<<<<

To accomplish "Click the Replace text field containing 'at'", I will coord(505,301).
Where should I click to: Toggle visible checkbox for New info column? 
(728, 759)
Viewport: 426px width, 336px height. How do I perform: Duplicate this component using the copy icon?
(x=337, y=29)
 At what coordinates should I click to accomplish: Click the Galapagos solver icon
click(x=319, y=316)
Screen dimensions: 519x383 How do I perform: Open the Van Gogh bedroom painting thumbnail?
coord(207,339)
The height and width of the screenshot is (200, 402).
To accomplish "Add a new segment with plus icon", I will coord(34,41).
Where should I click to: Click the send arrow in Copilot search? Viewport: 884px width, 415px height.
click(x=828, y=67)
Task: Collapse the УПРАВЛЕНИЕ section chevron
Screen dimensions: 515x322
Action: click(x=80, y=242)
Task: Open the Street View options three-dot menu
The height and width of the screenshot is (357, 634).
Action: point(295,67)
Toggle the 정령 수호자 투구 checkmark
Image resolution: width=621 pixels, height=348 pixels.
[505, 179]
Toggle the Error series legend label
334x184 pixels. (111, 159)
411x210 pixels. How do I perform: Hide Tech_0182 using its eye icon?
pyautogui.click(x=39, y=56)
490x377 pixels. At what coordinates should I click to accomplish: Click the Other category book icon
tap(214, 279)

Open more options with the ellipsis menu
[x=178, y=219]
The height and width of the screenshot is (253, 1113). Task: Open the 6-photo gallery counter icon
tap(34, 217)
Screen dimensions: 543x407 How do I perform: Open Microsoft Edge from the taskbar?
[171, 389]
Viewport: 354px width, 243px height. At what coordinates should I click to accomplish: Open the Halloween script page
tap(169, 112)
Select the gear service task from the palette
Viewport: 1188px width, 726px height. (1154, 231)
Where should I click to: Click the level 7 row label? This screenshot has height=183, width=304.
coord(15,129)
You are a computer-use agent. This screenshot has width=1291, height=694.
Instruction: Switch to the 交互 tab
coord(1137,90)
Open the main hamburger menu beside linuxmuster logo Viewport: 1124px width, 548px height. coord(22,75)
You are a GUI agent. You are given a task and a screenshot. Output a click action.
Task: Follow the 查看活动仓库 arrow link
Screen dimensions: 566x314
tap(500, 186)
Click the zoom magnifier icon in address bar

>>>>

What is the number of lines in this listing that contain the word "agent"? Answer with that number and nothing else.

▸ Final answer
2